### DOCUMENT TEXT
((
Good Economics for Hard Times

Good Economics for Hard Times: A Radical Rethinking of the Way to Fight Global Poverty” is an economics book aimed at the general reader by two MIT professors of economics who specialise in the economics of poverty, social and political equality, migration and globalization.

Economics is important to be as one of the mechanisms to help us (where “us” means individuals, communities, nations and all mankind), as in How do we decide.

Throughout the authors try to promote Evidence Based Economics, with similarities to Evidence Based Medicine, as per Bad Pharma.

This is a Work in Progress, I am still reading the book, although further ahead than the chapters I have written about.

Chapters

Mega: Make Economics Great Again

Discusses the growing polarisation of ideas and values – they say between left and right, but to me the debate around Brexit, Covid, Climate Change and immigration seem to be going the same way. Loss of public trust in economists, and distinguishing between academic economists and those who are effectively spokesmen for interest groups. To me this is reminiscent of how difficult it is to distinguish between a scientist employed by, say a tobacco company, to put forward their message and an impartial academic (or even an actor in a white coat advertising on TV), also of the book Merchants of Doubt.

From the Mouth of the Shark

The title comes from a poem “Home” by Warsen Shire, . This chapter is focussed on migration, discussing the contrast between facts and public perception, and the flaws in a simple ‘law of supply and demand’ take on migration. The section ‘Lava Bombs’ discusses ‘natural experiments’ which caused forced migrations (such as the Eldfell volcanic eruption in Iceland). The section ‘Do they know’ used an experiment in internal migration in Bangladesh to explore the impact of information on people who might migrate to find the impact. The section ‘Lift all the boats’ discusses the impact of migrants on wages of the natives, and concludes that it is low. The section ‘Whats so special about immigrants’ discusses why this might be.

Workers and Watermelons

describes factors which affect the job market for immigrant workers. There are higher risks associated with a wrong choice in employing even a casual worker, so known workers are more likely to be employed than newcomers, even if the newcomer will work for less until the difference becomes sufficiently large.
))
### SOURCE INFORMATION
((
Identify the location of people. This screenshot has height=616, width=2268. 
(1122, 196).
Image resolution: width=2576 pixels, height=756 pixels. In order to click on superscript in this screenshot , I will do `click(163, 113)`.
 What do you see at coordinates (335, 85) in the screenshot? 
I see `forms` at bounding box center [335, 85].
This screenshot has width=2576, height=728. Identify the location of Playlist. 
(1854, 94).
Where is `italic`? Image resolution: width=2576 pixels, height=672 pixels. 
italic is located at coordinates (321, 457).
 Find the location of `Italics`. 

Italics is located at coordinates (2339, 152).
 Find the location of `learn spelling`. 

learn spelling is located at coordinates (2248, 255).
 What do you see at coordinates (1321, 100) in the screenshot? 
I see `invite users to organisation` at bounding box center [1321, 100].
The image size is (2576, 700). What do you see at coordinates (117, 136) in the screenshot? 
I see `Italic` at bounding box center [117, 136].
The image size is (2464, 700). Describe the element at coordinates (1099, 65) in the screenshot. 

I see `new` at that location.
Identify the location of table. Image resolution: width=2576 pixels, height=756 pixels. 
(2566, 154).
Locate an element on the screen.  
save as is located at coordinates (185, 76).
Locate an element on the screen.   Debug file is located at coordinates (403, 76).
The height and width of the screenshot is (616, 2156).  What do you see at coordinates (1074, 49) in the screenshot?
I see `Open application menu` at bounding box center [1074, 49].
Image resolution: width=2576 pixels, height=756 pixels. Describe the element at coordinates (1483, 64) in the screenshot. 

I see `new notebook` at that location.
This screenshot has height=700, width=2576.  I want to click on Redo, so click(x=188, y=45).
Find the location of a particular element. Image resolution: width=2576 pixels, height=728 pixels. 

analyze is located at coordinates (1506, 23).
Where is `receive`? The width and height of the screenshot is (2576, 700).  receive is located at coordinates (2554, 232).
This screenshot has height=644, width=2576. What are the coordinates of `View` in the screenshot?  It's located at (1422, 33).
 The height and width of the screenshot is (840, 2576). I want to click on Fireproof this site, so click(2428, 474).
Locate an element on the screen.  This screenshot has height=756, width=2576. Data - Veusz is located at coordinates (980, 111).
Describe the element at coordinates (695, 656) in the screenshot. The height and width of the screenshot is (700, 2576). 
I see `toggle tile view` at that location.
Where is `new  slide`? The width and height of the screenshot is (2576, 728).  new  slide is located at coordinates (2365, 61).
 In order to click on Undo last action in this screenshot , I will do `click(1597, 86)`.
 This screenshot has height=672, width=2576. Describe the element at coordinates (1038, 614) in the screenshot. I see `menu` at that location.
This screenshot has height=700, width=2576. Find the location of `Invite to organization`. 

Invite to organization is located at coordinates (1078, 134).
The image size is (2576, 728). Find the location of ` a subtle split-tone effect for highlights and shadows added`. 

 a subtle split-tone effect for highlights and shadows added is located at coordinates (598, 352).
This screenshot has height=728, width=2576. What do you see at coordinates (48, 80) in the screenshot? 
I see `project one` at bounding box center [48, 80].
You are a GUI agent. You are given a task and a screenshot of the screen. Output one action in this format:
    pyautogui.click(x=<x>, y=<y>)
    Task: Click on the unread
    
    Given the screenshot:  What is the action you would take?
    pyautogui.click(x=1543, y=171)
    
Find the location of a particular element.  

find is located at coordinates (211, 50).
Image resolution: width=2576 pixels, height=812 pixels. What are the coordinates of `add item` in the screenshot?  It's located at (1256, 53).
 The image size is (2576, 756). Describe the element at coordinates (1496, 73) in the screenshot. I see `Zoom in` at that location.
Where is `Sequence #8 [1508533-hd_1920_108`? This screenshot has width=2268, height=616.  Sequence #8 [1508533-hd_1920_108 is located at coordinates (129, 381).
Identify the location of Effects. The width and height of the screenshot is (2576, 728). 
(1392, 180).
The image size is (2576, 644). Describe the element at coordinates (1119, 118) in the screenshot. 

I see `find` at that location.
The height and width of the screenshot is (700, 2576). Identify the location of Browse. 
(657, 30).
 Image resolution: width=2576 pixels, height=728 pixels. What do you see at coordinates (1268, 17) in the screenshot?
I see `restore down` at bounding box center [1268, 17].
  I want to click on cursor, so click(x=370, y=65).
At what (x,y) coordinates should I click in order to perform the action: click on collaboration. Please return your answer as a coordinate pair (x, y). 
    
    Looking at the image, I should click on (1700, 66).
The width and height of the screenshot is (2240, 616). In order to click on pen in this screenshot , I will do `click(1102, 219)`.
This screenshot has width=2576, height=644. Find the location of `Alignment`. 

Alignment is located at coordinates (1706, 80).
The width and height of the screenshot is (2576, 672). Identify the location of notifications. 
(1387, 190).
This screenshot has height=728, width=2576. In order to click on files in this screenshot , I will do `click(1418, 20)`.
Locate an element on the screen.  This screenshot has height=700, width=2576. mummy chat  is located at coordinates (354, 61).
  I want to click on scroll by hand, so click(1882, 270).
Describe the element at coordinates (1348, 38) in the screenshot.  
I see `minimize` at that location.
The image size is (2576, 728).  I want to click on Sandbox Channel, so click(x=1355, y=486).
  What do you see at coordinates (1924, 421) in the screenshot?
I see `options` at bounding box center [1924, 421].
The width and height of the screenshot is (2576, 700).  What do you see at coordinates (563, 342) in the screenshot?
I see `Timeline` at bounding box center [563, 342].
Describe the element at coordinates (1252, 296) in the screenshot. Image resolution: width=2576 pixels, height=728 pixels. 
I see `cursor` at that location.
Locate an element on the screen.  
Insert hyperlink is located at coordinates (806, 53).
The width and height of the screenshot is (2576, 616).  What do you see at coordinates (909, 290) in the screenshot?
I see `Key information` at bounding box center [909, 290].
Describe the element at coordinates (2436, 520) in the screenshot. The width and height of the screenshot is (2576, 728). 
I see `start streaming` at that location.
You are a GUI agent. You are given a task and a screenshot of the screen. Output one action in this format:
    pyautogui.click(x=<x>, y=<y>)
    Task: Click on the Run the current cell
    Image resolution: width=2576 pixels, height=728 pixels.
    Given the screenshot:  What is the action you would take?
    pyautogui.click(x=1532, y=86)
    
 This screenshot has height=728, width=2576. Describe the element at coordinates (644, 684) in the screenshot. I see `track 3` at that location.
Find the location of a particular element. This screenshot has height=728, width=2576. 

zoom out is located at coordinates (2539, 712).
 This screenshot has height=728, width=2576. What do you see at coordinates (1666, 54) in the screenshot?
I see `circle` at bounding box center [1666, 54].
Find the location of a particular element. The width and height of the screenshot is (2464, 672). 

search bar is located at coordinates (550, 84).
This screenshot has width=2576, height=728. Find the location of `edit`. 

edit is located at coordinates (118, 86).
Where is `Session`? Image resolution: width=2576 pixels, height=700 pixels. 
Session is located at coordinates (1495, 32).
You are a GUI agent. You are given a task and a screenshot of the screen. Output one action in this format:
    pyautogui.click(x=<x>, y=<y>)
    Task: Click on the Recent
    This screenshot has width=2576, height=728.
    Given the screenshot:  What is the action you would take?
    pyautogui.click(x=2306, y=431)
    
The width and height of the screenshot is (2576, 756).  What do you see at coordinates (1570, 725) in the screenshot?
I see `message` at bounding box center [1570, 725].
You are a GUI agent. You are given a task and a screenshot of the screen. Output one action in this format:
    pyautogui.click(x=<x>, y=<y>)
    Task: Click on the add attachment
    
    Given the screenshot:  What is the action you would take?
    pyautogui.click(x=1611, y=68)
))
### AIM OF THE TASK
Answer these from the notes on Good Economics for Hard Times:
(a) At which university do the book's two authors teach economics?
(b) Which poem gives the chapter "From the Mouth of the Shark" its title?
(c) In "Workers and Watermelons," why are known workers more likely to be hired than newcomers?

### FINAL ANSWER
(a) MIT.
(b) "Home" by Warsen Shire.
(c) Because a wrong choice in hiring, even of a casual worker, carries higher risks.